- [EXERCISE DATA]:
"""

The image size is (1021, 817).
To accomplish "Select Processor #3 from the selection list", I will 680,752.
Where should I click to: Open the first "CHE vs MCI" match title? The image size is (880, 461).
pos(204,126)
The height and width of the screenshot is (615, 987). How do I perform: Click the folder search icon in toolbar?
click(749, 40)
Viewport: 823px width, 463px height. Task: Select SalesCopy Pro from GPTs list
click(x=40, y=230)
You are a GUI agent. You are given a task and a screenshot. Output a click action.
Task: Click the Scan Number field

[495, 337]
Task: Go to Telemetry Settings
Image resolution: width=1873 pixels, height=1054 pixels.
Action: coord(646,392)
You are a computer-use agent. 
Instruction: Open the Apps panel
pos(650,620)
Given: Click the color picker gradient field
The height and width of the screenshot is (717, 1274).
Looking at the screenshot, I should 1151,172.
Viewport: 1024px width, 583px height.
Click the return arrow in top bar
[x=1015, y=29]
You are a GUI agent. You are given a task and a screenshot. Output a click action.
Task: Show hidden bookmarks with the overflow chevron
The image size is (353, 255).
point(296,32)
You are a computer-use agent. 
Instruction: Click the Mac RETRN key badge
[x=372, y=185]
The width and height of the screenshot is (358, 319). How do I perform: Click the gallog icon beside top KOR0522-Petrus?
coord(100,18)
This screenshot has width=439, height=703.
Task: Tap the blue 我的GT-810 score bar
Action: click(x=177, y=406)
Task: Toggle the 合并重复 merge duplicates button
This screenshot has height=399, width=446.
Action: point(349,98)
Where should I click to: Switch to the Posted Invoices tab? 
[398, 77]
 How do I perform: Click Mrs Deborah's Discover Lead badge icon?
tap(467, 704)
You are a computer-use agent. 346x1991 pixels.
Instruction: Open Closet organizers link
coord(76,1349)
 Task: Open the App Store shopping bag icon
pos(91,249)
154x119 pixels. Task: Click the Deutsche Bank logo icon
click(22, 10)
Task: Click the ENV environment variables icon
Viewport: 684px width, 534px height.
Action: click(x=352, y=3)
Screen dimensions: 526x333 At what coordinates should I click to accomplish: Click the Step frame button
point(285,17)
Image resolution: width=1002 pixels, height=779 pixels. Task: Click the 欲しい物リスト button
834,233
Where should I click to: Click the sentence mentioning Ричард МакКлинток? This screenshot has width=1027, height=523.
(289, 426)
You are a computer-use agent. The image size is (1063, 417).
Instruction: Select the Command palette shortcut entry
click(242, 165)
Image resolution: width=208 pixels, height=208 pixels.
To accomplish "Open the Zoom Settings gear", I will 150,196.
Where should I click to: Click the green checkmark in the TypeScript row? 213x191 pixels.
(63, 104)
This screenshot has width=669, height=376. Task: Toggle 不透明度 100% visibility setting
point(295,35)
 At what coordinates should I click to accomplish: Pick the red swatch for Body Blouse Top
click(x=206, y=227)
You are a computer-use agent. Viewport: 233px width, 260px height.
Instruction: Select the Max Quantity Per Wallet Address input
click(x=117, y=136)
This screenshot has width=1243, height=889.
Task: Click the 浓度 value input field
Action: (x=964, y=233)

"""

- [PROBLEM TO WORK ON]: Scan the records for the word "computer". Copy each line where it turns up.

- [TASK RESULT]:
You are a computer-use agent. 
You are a computer-use agent. 
You are a computer-use agent. 346x1991 pixels.
You are a computer-use agent. The image size is (1063, 417).
You are a computer-use agent. Viewport: 233px width, 260px height.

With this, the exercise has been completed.